Given that IVSN is largely funded by grants, it’s vital that it have accurate records of spending and allocating its dollars, Starling said. “The real-time reporting in the system allows our managers to use widgets on their computer screens to track worker hours and see how much time is being spent on each project—data which can be helpful for future grant renewals.”
Privacy Concerns?
Use of biometric technologies like facial recognition or fingerprinting can bring up privacy and other legal issues. Employment attorneys say most of the danger of facial recognition lies in using the tool for hiring or background checks, as allegations of discrimination based on race, gender or age could be tied to use of facial images.
Employers have long used photos for things like ID badges, but they should carefully consider the online use, storage or transmission of employee photos, cautioned C.R. Wright, a partner in the Atlanta office of law firm Fisher & Phillips LLC.
“It’s a developing area of the law,” Wright said, “but much more problematic if facial recognition technology is used in any way for hiring purposes or background checks. There are a host of issues here, some favorable to the employer and some against. But more companies are moving to some form of these biometric technologies for timekeeping and to make their facilities more secure.”

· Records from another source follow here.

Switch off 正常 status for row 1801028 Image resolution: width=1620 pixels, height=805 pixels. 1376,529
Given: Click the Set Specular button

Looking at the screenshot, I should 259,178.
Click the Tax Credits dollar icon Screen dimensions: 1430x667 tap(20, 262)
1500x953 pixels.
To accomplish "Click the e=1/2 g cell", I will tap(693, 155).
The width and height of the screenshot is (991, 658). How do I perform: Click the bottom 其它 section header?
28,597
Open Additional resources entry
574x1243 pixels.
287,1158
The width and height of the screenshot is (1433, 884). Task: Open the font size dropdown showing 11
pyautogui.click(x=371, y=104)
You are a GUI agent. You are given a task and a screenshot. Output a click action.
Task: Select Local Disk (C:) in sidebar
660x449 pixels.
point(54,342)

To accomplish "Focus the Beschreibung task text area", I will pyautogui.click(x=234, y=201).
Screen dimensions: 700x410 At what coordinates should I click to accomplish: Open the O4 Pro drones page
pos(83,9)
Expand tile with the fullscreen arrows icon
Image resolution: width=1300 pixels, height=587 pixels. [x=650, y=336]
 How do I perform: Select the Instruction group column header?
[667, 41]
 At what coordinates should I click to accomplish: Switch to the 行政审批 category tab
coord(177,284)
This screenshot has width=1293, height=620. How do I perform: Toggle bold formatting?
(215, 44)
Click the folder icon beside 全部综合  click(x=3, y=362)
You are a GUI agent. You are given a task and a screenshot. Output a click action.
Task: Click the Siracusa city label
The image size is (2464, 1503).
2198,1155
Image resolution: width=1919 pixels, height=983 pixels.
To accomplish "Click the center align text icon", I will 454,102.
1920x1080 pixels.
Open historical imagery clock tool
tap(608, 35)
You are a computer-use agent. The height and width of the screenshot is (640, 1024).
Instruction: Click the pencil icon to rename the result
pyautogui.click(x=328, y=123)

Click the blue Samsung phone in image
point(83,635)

If a company uses facial recognition to permit access into a building but uses a different method for timekeeping, it may be susceptible to employee claims of improper payment, Wright noted. “If the facial-recognition records show employees were in the building 30 minutes prior to clocking in for work, employees might be able to claim they were doing some work preshift in that time.”
Wright said invasion-of-privacy allegations have also been tied to employers’ GPS tracking of workers, and there are some federal as well as private facilities that won’t allow individuals to bring camera-capable phones onto the premises. These are all important issues to consider as biometric technologies enter the mainstream of corporate life, he said.
Dave Zielinski is a freelance writer and an editor in Minneapolis.